== Data ==
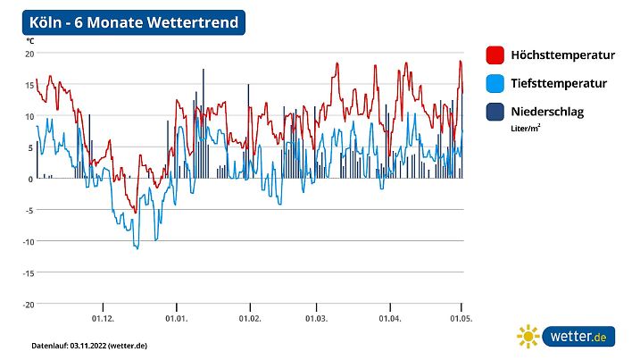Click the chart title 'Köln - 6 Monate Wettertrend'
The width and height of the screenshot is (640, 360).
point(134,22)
* * *
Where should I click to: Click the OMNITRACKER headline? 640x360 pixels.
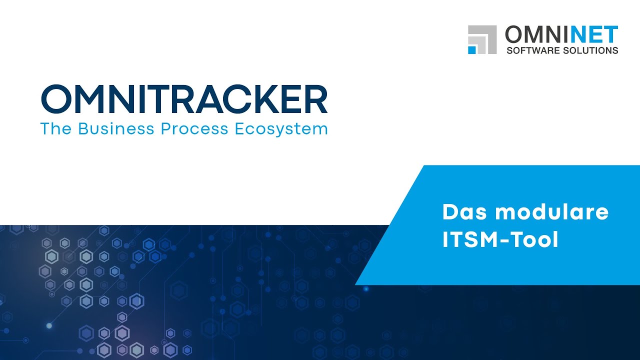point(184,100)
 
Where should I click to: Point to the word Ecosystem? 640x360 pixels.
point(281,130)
--
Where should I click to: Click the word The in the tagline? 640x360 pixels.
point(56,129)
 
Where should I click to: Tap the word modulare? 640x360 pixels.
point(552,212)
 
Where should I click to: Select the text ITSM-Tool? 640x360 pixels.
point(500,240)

== The exercise ==
Copy out the rows again word for word, starting at the line that contains "Click the chart" and ending at the line that contains "point(134,22)", with both of those lines included. Leave the pictures out.

== Finished exercise ==
Click the chart title 'Köln - 6 Monate Wettertrend'
The width and height of the screenshot is (640, 360).
point(134,22)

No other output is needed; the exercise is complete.